Se la posizione supina non è realizzabile (per motivi che, almeno all’inizio della terapia non si possono conoscere, e pur ipotizzando che possano essere riconducibili alla mancanza di fiducia, a problemi di contatto derivanti da traumi affettivi e relazionali ecc.), non essendo pensabile un’imposizione formale, sarà necessario procedere ideando modifiche strutturali degli acting che, pur lasciando invariati i presupposti epistemici della vgt, ne prevedano la realizzazione usando un modo diverso da quello sul lettino (strumento da sempre considerato indispensabile in vgt). In pratica, avendo come obiettivo l’individuazione e la modifica delle DP, queste si possono individuare, indagare, consolidare e trasferire anche con il paziente in posizione eretta, utilizzando le stesse tecniche usate col paziente in posizione supina.

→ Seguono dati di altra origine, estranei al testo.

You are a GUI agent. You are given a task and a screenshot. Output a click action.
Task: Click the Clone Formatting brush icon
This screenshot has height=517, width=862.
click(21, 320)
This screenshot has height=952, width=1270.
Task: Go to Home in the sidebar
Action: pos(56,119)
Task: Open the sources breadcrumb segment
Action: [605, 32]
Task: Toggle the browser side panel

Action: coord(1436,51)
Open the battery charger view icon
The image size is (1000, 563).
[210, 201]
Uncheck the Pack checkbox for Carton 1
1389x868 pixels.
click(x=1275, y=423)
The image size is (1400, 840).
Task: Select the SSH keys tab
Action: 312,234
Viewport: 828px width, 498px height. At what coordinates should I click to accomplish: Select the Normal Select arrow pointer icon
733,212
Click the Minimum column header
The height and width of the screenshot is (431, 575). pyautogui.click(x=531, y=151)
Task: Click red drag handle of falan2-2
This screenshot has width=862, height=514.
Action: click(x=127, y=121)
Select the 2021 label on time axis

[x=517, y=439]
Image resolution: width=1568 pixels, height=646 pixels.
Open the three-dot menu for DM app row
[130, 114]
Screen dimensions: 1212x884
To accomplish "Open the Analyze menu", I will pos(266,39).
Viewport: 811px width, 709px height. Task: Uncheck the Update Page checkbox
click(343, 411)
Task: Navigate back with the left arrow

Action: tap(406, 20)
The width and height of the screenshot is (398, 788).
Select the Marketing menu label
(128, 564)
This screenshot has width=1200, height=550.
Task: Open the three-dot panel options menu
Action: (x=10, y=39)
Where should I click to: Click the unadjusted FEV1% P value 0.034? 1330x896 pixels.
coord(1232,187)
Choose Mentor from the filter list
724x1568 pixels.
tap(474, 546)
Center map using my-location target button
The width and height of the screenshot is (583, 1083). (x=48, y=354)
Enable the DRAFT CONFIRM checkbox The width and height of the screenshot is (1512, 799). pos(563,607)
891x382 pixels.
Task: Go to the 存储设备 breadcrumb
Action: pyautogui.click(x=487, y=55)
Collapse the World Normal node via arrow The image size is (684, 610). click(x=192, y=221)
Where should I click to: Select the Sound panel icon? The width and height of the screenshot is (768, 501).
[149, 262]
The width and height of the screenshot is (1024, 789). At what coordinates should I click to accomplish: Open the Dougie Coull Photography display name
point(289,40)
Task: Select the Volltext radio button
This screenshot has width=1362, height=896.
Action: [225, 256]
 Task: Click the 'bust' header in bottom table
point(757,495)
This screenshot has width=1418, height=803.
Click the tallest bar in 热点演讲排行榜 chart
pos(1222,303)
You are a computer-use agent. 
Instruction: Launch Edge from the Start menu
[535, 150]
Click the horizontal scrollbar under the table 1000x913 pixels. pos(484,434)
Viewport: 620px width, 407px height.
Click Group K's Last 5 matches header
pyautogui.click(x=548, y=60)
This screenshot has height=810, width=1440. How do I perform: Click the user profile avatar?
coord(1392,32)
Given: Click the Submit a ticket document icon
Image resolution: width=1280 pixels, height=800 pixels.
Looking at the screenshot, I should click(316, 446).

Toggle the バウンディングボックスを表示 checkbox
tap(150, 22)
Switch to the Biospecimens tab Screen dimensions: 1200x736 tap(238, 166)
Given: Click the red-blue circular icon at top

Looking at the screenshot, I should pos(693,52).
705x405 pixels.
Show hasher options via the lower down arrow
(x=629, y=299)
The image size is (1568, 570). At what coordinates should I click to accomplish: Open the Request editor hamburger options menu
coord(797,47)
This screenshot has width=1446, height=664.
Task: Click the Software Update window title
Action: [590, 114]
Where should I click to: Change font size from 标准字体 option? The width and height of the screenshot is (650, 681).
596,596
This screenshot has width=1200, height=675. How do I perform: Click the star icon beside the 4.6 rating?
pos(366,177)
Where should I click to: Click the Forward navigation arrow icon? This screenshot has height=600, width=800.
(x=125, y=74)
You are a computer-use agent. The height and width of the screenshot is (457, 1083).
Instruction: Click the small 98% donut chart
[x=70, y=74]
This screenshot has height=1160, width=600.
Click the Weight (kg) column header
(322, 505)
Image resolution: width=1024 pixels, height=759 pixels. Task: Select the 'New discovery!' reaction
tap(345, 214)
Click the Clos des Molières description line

Inoltre, stando in posizione eretta, la persona può più facilmente essere indotta a sperimentare le DP relative all’autoappoggio (stando sui propri piedi) e più agevolmente potrà trasformarle in competenze personali.
Insomma, considerare la possibilità di lavorare per DP, significa cominciare a pensare alla possibilità di adattare la vgt ai sintomi e alle coloriture personali date ad ogni disturbo.
Da questo punto di vista sembra emergere l’interessante idea che l’attenzione alle DP potrebbe stimolare un fruttuoso dibattito, dentro e fuori la vgt, circa l’uso terapeutico degli acting tradizionalmente usati in senso esclusivamente analitico.